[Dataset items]
=== Begin Enclosure ===

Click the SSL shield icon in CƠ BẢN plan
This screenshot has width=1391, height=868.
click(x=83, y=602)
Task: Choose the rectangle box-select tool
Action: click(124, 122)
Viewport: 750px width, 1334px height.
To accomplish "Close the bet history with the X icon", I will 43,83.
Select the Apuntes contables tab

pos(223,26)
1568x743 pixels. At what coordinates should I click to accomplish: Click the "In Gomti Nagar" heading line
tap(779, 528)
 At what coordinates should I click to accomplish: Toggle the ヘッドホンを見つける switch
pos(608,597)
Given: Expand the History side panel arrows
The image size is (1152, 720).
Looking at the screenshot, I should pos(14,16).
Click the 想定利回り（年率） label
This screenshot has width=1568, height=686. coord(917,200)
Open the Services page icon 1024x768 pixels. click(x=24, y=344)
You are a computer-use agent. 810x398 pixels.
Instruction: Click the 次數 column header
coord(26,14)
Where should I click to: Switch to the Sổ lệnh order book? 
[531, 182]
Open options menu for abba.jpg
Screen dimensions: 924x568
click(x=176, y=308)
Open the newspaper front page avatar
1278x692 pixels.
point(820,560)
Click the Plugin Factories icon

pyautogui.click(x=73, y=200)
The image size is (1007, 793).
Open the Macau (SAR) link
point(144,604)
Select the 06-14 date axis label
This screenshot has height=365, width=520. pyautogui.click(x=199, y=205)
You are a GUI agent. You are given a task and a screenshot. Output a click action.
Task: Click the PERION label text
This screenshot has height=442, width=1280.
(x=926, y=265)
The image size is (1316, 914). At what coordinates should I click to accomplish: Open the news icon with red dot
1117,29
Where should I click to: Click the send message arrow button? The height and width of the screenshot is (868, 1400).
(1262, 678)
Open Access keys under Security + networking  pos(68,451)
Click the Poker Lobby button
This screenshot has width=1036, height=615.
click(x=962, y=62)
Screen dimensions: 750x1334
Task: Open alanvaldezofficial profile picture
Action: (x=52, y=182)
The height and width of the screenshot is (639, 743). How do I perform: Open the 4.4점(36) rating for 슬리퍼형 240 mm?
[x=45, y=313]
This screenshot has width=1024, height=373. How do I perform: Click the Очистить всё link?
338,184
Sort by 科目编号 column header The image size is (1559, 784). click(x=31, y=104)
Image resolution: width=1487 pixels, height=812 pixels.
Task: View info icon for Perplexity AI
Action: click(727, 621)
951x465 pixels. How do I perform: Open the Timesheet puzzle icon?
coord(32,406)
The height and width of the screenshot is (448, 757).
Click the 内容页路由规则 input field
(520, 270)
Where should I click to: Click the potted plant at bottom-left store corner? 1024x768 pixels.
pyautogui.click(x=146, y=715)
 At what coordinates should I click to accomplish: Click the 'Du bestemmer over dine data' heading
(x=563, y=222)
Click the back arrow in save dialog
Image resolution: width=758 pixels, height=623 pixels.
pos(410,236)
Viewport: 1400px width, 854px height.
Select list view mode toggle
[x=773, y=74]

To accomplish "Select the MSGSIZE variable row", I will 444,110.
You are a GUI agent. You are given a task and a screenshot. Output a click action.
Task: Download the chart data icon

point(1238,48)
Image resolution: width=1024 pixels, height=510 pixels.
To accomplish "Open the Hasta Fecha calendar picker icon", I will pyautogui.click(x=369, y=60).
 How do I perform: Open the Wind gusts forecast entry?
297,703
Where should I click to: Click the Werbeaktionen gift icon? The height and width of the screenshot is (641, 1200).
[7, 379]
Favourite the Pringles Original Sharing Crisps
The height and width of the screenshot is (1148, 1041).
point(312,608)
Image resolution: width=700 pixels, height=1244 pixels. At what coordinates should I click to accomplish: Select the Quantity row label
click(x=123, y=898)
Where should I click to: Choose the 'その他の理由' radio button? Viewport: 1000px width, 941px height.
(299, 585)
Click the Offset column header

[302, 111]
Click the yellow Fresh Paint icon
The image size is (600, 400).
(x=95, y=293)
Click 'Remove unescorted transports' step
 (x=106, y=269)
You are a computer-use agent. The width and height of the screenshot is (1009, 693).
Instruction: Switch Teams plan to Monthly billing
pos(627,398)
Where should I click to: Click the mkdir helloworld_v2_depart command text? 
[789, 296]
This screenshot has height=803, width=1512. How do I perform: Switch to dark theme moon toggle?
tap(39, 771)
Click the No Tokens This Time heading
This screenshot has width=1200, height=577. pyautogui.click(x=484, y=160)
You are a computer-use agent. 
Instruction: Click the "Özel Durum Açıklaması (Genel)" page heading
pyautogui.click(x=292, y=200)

=== End Enclosure ===

* [AIM OF THE EXERCISE]
Pull every line with "computer" from the records.

* [ANSWER]
You are a computer-use agent. 810x398 pixels.
You are a computer-use agent. The width and height of the screenshot is (1009, 693).
You are a computer-use agent. 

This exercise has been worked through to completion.